Detailed Coast Guard construction standards for US commercial vessels covering fire protection, escape routes, crew accommodations, ventilation, and safety equipment, with requirements varying by vessel size, build date, and service type. Includes specific dimensional requirements, material specifications, and design mandates dating back to 1952.

Reason

These prescriptive regulations impose substantial compliance costs on maritime commerce while providing safety benefits achievable through less restrictive means. Mandating exact berth dimensions (30 sq ft), stairway widths (28 inches), and material types creates barriers to innovation and increases costs ultimately passed to consumers. Safety is better addressed through tort liability, marine insurance requirements, and voluntary adoption of classification society standards (ABS) and international conventions (SOLAS) already incorporated by reference. The detailed micromanagement exemplifies regulatory accumulation that violates principles of limited government and free enterprise.

delete PART 91—INSPECTION AND CERTIFICATION 46-CFR-91 · 1965
Summary

This regulation establishes comprehensive inspection and certification requirements for U.S. vessels, including mandatory certificates of inspection, periodic examinations, and standards for marine safety equipment, hull integrity, and operational compliance.

Reason

Federal vessel inspection and certification creates a costly bureaucratic apparatus that states could handle more efficiently. The $2+ trillion compliance costs burden small businesses disproportionately, while safety outcomes don't justify federal overreach into what should be state-regulated maritime operations under the Tenth Amendment.

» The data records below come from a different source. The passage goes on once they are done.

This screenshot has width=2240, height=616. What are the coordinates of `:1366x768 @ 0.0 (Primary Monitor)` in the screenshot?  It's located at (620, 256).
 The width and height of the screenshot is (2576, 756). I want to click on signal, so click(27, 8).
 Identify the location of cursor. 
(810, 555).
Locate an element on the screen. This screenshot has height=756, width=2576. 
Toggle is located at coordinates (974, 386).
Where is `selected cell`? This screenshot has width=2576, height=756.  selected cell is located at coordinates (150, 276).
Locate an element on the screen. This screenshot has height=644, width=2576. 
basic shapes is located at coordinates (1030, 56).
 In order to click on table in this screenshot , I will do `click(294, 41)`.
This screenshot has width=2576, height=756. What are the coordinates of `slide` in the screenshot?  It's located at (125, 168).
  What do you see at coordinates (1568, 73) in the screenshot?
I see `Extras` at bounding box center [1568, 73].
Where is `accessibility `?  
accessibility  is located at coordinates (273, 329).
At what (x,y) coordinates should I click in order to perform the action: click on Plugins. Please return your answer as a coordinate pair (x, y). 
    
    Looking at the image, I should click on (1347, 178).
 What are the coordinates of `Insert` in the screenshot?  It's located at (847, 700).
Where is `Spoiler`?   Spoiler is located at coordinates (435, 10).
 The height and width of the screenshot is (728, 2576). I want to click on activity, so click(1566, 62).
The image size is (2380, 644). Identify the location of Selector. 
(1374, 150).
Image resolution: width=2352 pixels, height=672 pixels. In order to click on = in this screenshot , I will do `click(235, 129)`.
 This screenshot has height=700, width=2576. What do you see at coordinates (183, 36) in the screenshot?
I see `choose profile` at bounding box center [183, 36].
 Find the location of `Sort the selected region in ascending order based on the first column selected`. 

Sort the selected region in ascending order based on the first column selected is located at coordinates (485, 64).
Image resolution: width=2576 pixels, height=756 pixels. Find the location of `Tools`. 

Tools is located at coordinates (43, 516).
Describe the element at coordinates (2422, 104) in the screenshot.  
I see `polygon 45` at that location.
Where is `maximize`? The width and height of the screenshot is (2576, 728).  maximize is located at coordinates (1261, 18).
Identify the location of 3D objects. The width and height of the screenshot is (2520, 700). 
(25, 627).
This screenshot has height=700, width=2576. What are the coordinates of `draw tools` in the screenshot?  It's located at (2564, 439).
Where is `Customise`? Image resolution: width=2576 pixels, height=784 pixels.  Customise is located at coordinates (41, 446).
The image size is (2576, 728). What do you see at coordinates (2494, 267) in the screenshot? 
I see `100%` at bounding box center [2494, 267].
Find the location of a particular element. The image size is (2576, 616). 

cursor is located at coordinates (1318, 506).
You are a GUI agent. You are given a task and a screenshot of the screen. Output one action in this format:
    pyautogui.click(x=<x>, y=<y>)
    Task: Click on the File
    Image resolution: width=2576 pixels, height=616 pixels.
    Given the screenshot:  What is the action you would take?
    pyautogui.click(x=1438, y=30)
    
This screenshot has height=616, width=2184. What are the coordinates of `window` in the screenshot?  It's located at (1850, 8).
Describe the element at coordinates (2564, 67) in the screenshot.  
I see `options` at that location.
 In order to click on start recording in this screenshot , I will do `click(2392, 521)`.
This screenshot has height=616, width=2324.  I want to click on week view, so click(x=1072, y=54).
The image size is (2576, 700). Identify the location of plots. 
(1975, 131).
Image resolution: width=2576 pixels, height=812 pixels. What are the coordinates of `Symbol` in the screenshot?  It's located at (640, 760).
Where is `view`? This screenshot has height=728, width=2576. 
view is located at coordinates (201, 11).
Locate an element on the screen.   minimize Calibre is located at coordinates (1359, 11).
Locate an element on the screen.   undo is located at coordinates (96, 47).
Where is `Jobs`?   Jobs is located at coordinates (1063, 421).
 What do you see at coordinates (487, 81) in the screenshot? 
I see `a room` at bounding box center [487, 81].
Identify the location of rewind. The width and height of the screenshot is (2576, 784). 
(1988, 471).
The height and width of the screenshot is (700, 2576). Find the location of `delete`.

keep PART 90—GENERAL PROVISIONS 46-CFR-90 · 1965
Summary

Federal safety regulations for U.S.-flag cargo and miscellaneous vessels, plus certain foreign vessels operating in U.S. waters. Sets construction, equipment, and operational standards; incorporates classification society rules; preempts state/local regulations; includes exemptions for SOLAS-certified foreign ships, inland vessels, and laid-up vessels.

Reason

Maritime safety involves catastrophic externalities - a single vessel failure can cause environmental devastation, loss of life, and harm to navigation corridors used by many. The Navigation Clause (Art. I, Sec. 8) explicitly empowers Congress to regulate interstate/foreign commerce by sea. International coordination via SOLAS is essential; unilateral deregulation would not prevent foreign vessels from entering U.S. ports, creating a race to the bottom. Insurance markets alone cannot discipline these risks post facto. While preemption is troubling, the federal role here aligns with original constitutional understanding of maritime commerce as a core federal function.

delete PART 78—OPERATIONS 46-CFR-78 · 1965
Summary

This regulation (46 CFR Part 78) prescribes detailed operational and safety requirements for inspected vessels, including navigation equipment, logbook documentation, crew watch requirements, machinery inspections, fire safety protocols, and passenger vessel security patrols. It applies broadly to vessels with few exceptions and contains explicit preemption over state/local regulations.

Reason

The regulation imposes massive prescriptive compliance burdens on vessel operators—weekly tests, daily operations, extensive logbook entries, mandated equipment, and rigid procedures—that create a hidden tax exceeding any marginal safety benefit. It violates Tenth Amendment federalism by preempting state/local competition and ignores varying risk profiles across vessel types. Market alternatives through insurance requirements, classification societies, and liability would achieve safety outcomes more efficiently, with costs borne by those who assume risk rather than bureaucrats. The unseen costs include barriers to entry for small operators, stifled innovation in safety methods, and diverted resources from actual maritime commerce.